In 2007, Perl lists ideas on counter-terrorism for the U.S. Congress presenting his synthesis of Sam Reid’s research. One idea “Mitigating extremists indoctrination of the young”, and another denying weapons of mass destruction to terrorists and rogue states including materials access, and improving the U.S. intelligence system to detect and respond to possible WMD attacks (Perl, 2007). On the surface both ideas appear useful approaches, but nothing concrete is offered to illustrate how the strategy can produce tangible results. Perl observes mitigating extremism in educational systems and cites problems in Muslim schools that are funded by oil tycoons and charities- he criticizes the international community for neglecting this threat of terrorism suggesting that the early seed planting of hate can erupt later in life, yet the assertion lacks accompanying evidences of any credible research which might reinforce his views. One possible historical experience he could draw upon includes Hitlar’s youth programs and any related conditioning research which may be relevant. There are no present international laws restricting types of education. However, is a case was tried tying education activities to hate, it is possible an existing international law judgement could apply (Prosecutor v. Nahimana, Barayagwiza, and Ngeze (Media Case), Case no. ICTR-99-52-T (Int'l Crim. Trib. for Rwanda Trial Chamber I Dec. 3, 2003) regarding genocide prevention.

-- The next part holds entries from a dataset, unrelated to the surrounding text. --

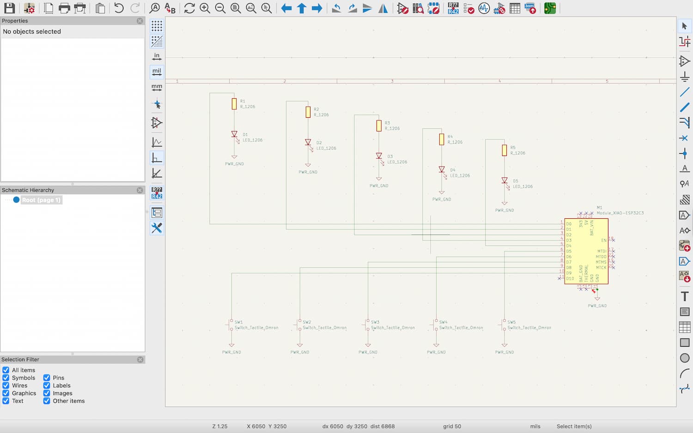Image resolution: width=693 pixels, height=433 pixels.
Task: Open the PCB editor from the toolbar
Action: (x=550, y=8)

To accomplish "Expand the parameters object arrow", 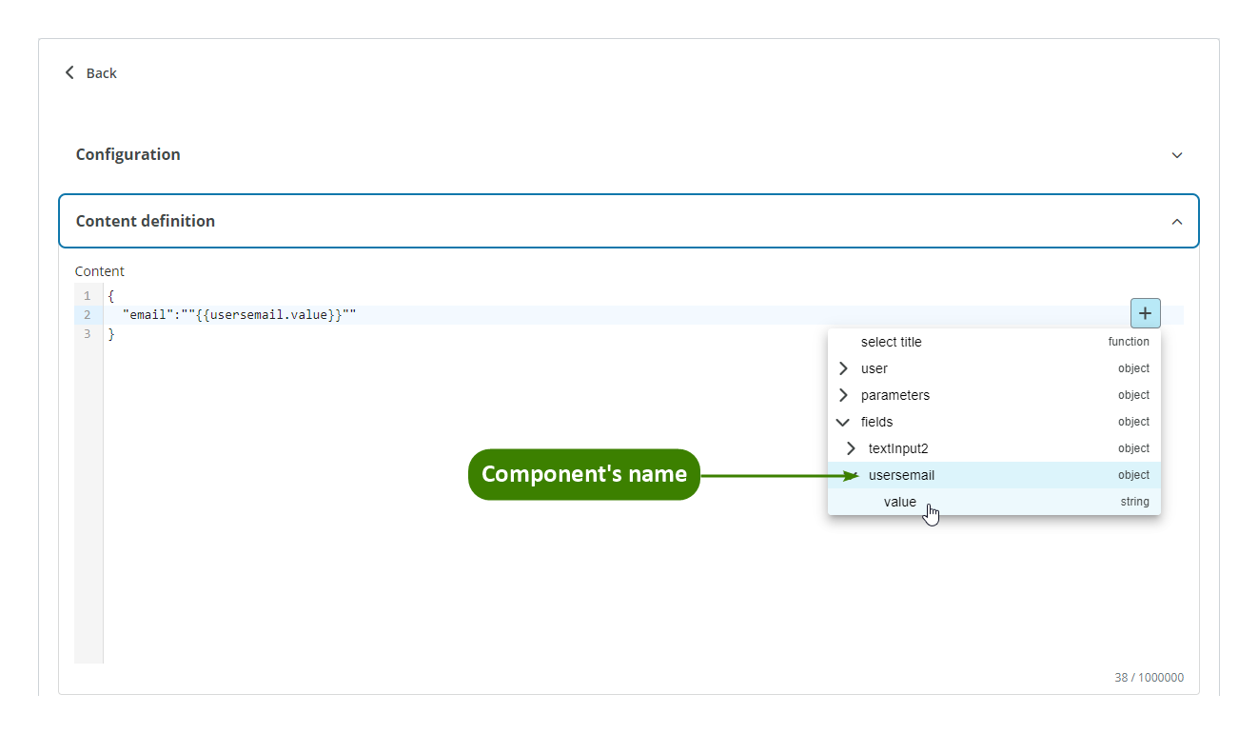I will pyautogui.click(x=843, y=395).
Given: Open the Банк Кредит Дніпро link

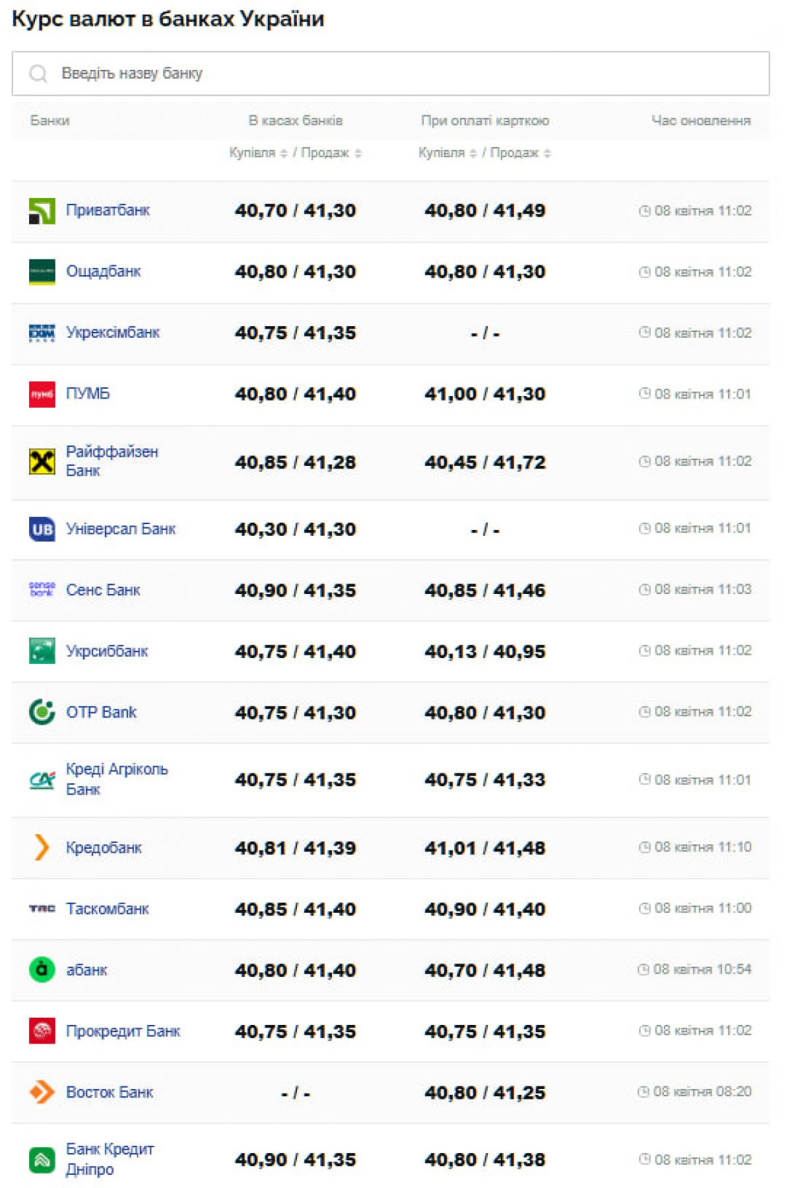Looking at the screenshot, I should [110, 1159].
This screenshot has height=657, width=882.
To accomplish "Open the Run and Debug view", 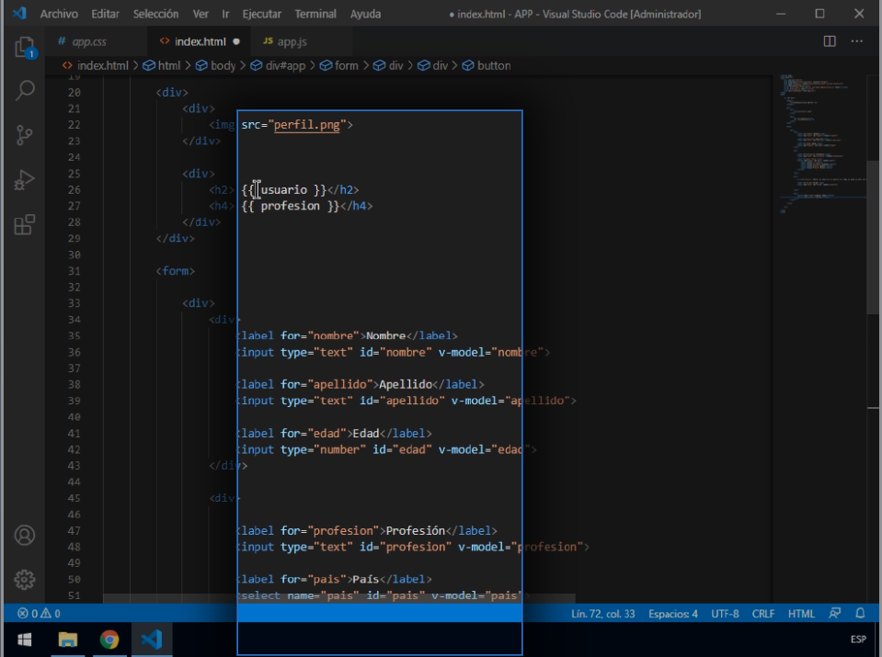I will pyautogui.click(x=25, y=180).
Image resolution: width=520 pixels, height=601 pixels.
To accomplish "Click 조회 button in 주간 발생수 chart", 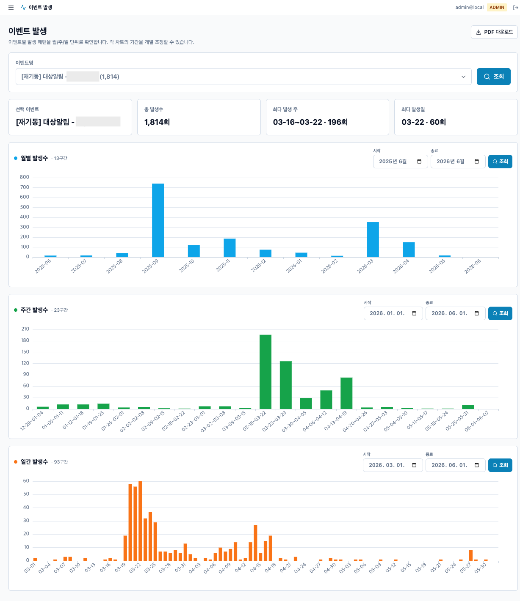I will (500, 313).
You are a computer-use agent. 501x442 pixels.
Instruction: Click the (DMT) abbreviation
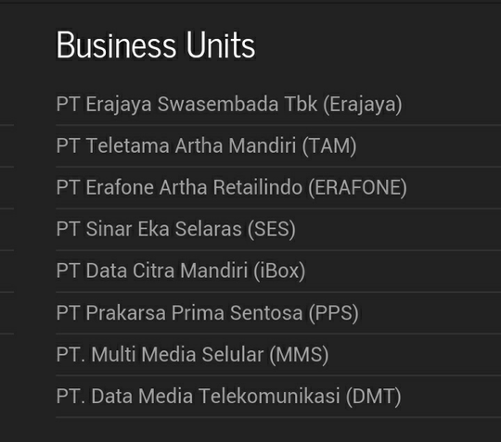(x=374, y=397)
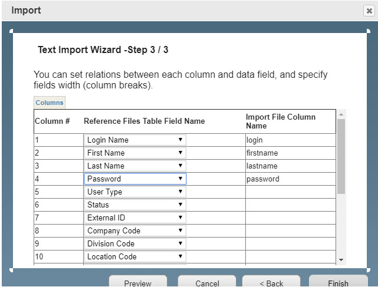Open the Location Code dropdown
The width and height of the screenshot is (378, 290).
point(135,257)
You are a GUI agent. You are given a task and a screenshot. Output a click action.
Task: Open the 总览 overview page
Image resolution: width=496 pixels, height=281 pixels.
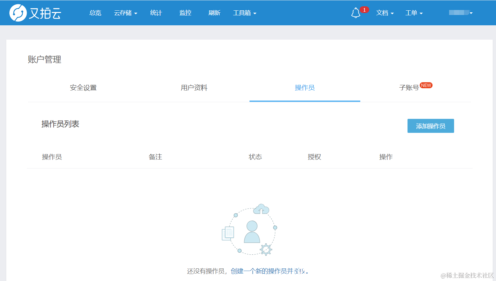(95, 13)
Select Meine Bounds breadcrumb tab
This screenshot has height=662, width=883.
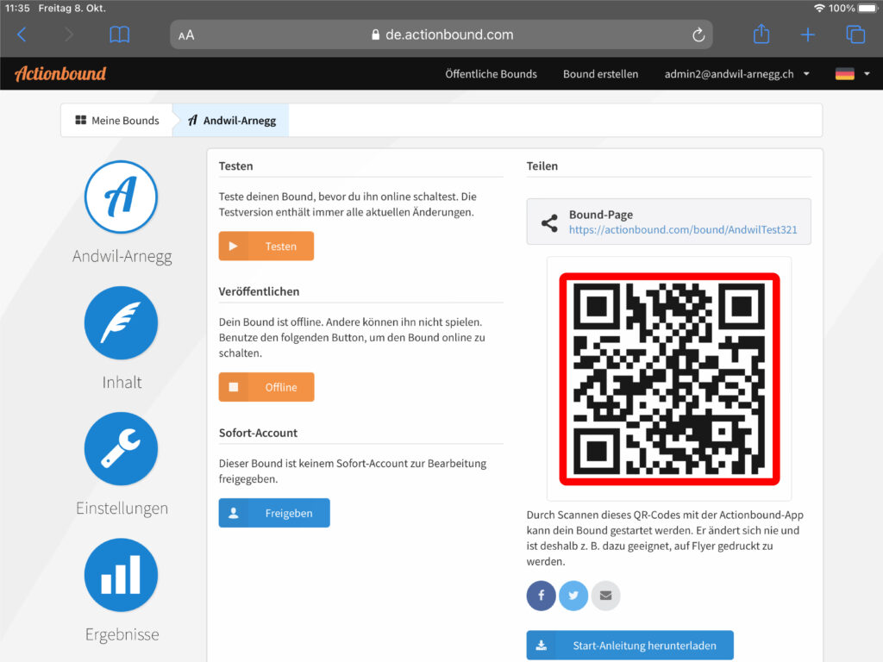117,121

The U.N. has celebrated a decade of youth which resulted in many positive education programs, but even in the U.S. research is showing a significant concern about the quality of education systems. There is a need to take a closer look at correlations between poverty and violence (Laurete 2010), that assumption may be baseless as we may find perpetrators of violent crime indexes do not reflect more or less criminal propensity to violence depending on economic status. However, research may confirm the likelihood to commit violence is related to empathy or ethics and that empathy and ethics can be socially influenced to be strengthened or weakened over time depending upon the environment one is situated in. However, if empathy or ethical ability is found to be more genetically influenced than it is determined by environment that could present an interesting ethical dilemma. For example, if we know the likelihood of violence action exists, does that authorize differential treatment and who would enforce that? Similarly, does a past violent offence increase the likely hood of a future violent offense and warrant differential treatments, freedoms, and employment opportunities. Behavioral conditioning and the availability of instruments of violence on the other hand are predicted to be greater determinants of the delivery of violence. Therefore, correlations of weapons to violence and specific learning methods can be shown to be greater indicators of possible conditions for attacks. Society tends to reward violence on one front, but demonizes and considers it wrong on another depending on the post occupied i.e. a cop or soldier versus thief or criminal killer/ combatant.
One challenge for the west addressing extremism in the Middle East is the age old phenomenon of cultural oppressions and the process of conversion and assimilation which does not peacefully respect the pre-existing cultures. The globalization process tends to be violent and exploitive and opponents can easily cite examples from history. Thus, parameters for legitimate interventions and how interventions are made to address threats is critical and should not be made by one culture pressing on another. A better solution would be for people from within the culture to be empowered to democratically influence their less desirable trends and to diplomatically offer solutions and non-violent resistance where possible. Simple mechanism such as aide to countries dependent on reasonable benchmarks can influence countries to set up internal policies on items such as education restrictions or minimum standards. However, enforcement which should come from internal checks and balance as much as possible versus outside pressure, both with periodic evaluations to measure performance are critical.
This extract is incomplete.